Do this: Copy the lines of the listing below word for word, starting with the line that contains "You are a computer-use" and continuing through the end of the listing, with both ends included. Leave out the pictures.

Click-target data
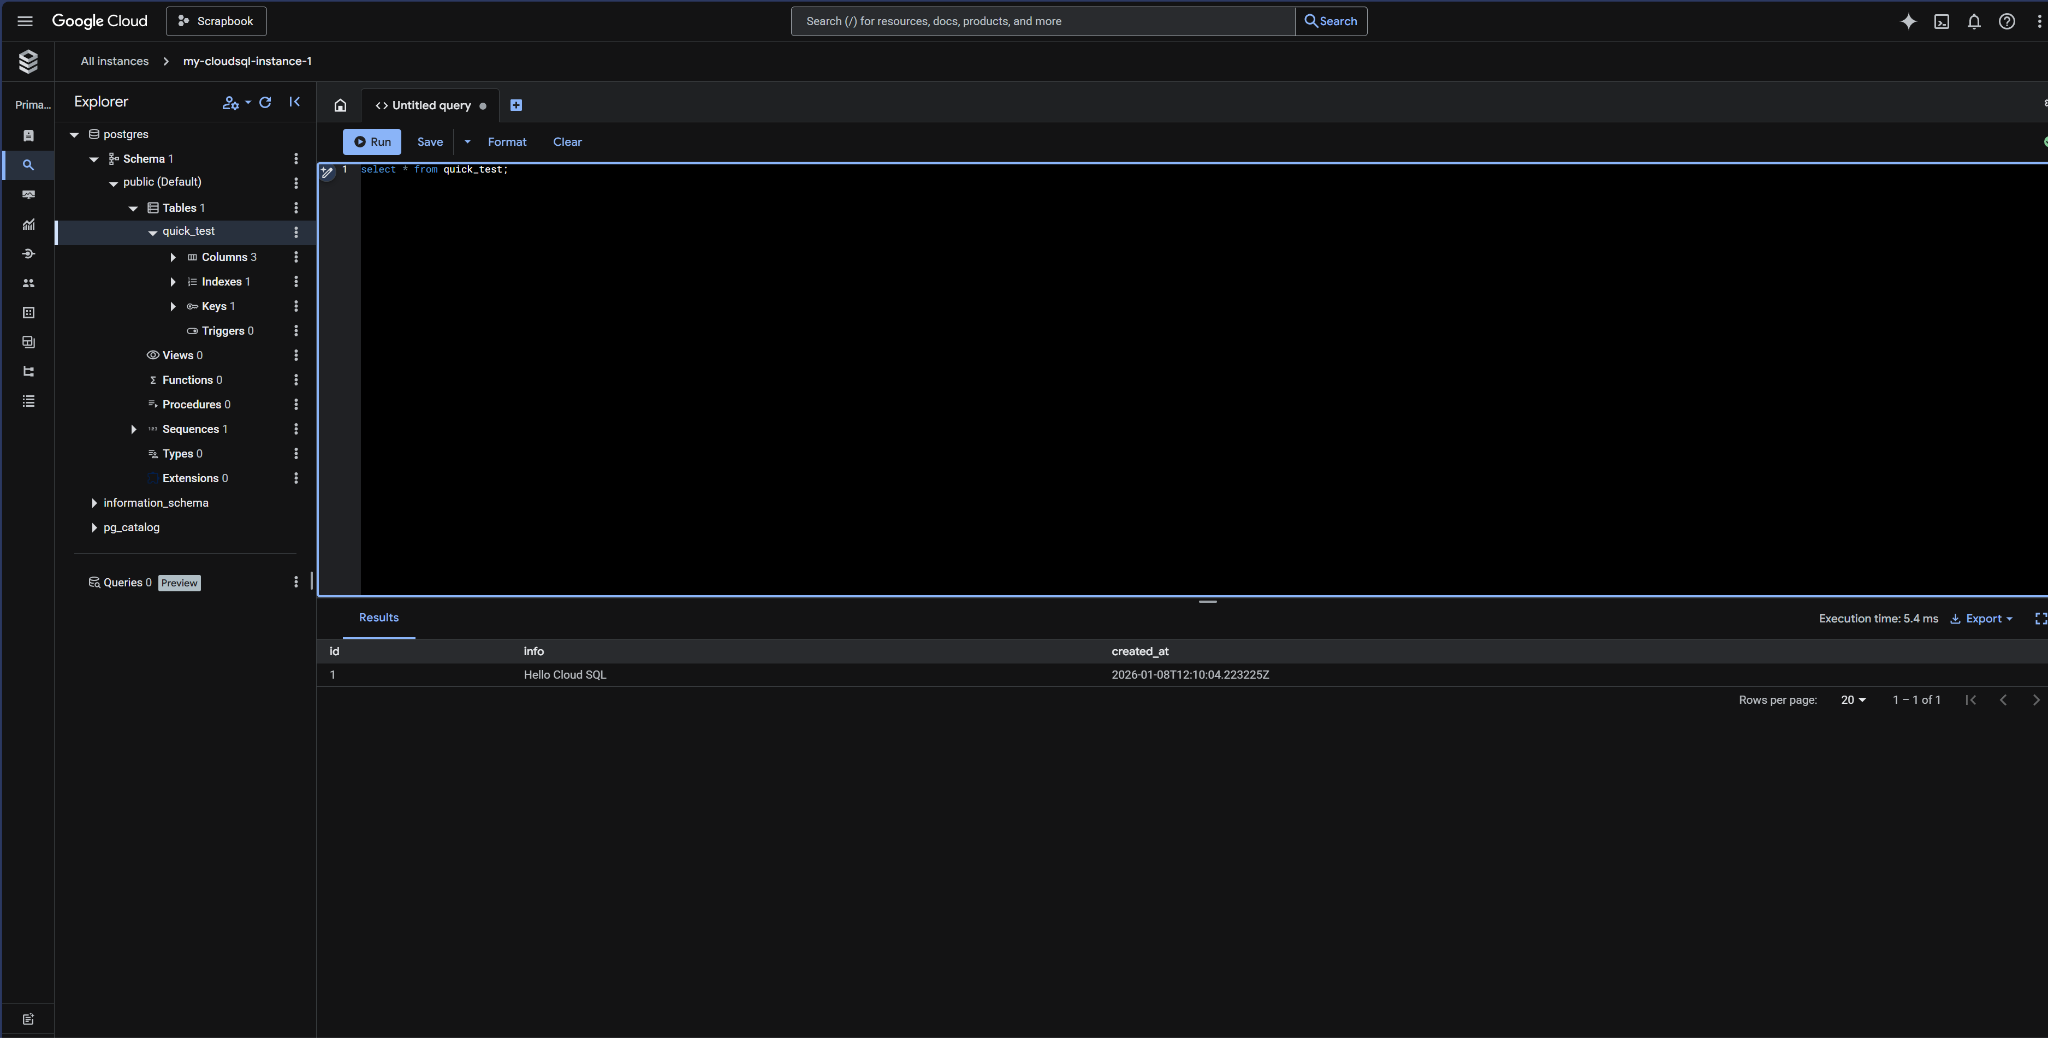This screenshot has height=1038, width=2048.
Task: Switch to the Untitled query tab
Action: (x=430, y=105)

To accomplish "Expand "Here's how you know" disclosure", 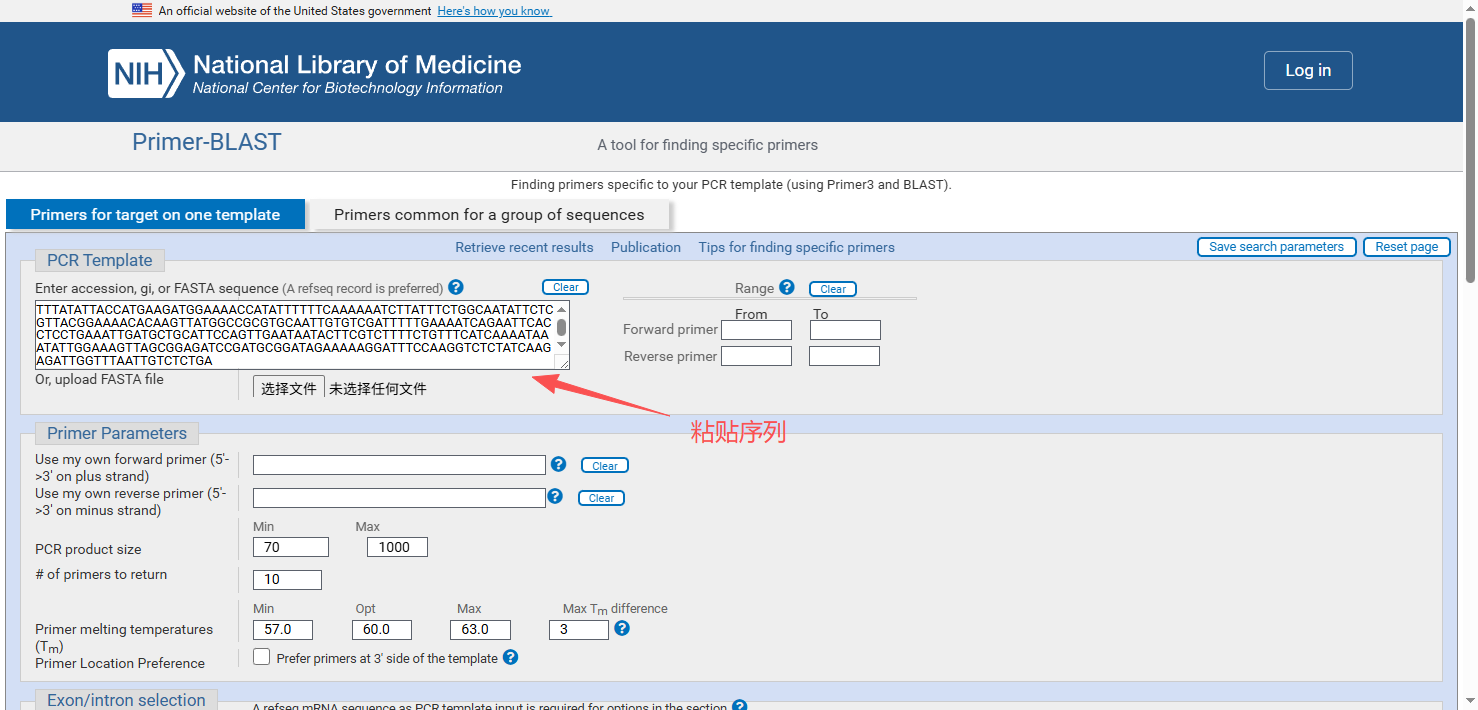I will 494,11.
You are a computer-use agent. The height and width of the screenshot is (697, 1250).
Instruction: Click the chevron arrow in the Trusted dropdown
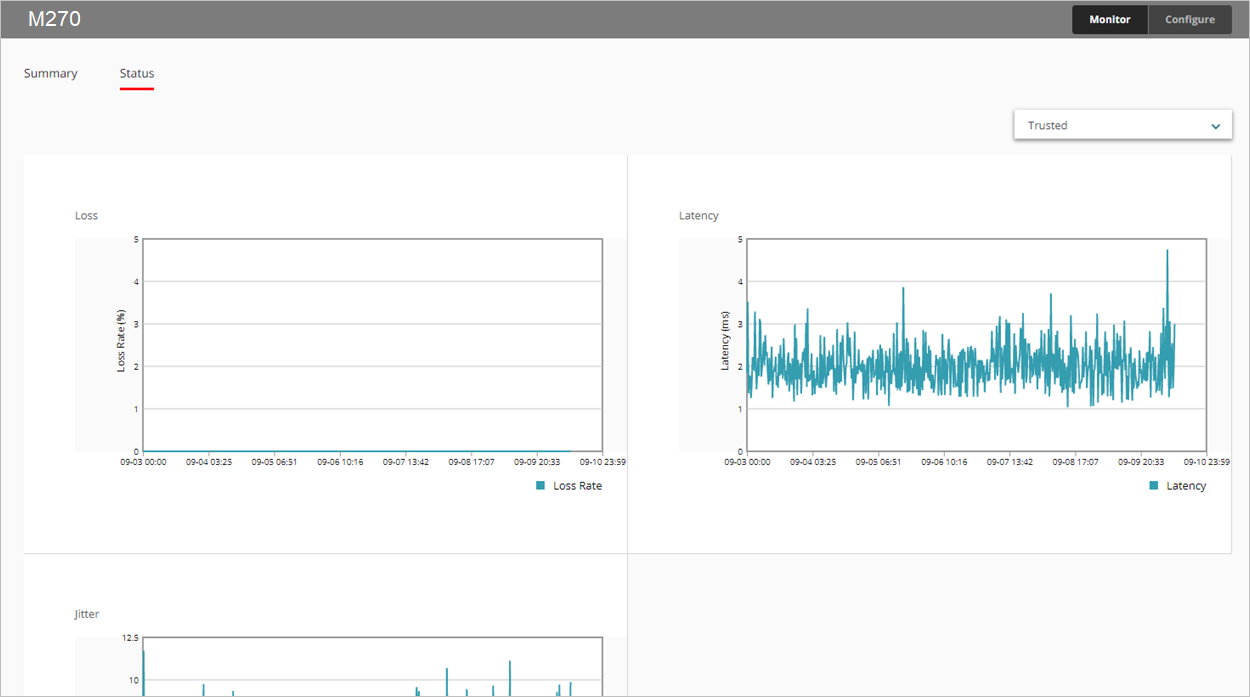[1215, 126]
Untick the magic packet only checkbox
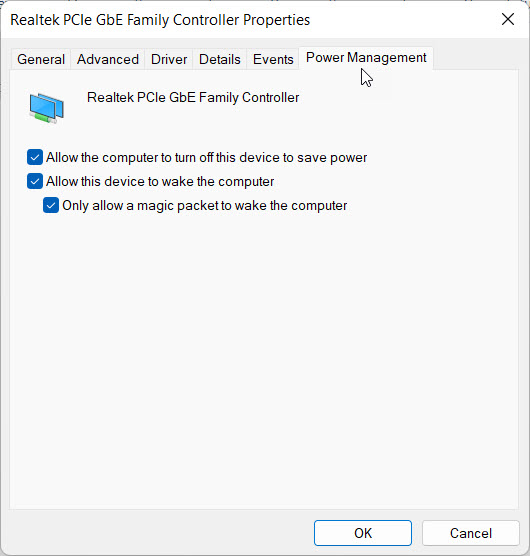The width and height of the screenshot is (530, 556). click(x=51, y=205)
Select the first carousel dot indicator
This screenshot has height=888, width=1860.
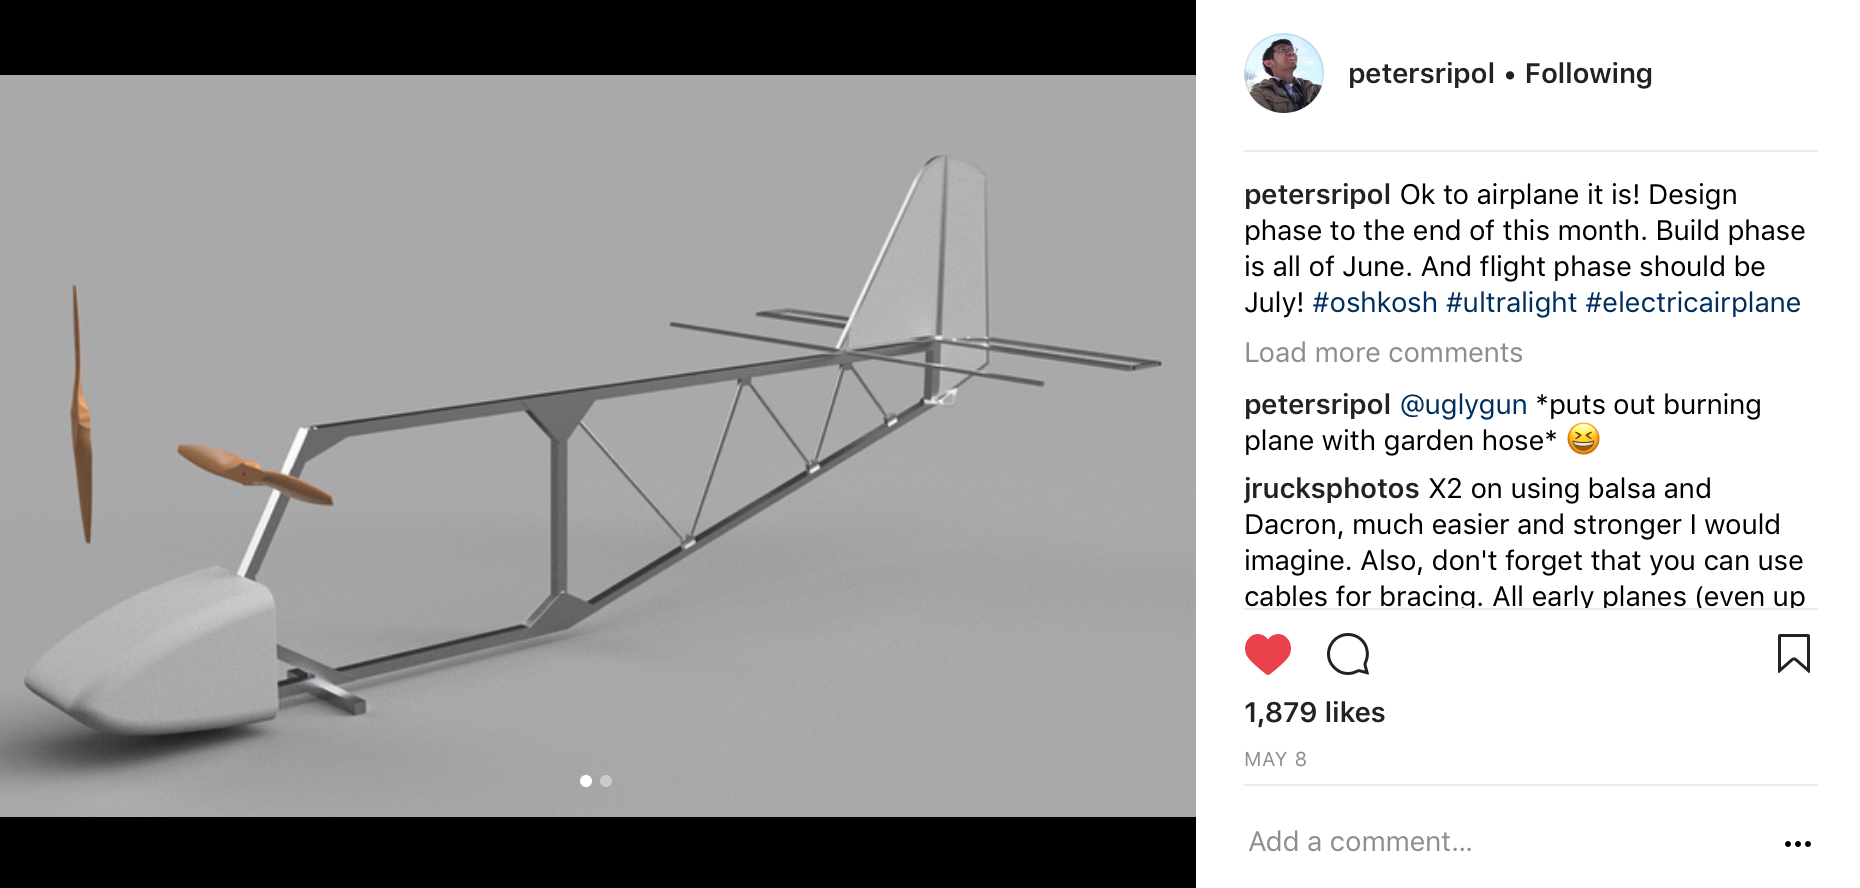585,781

Solved exercise:
You are a computer-use agent. The height and width of the screenshot is (697, 1250).
Instruction: Click the chevron arrow in the Trusted dropdown
[1215, 126]
Untick the magic packet only checkbox
The width and height of the screenshot is (530, 556). click(x=51, y=205)
Select the first carousel dot indicator
This screenshot has height=888, width=1860.
585,781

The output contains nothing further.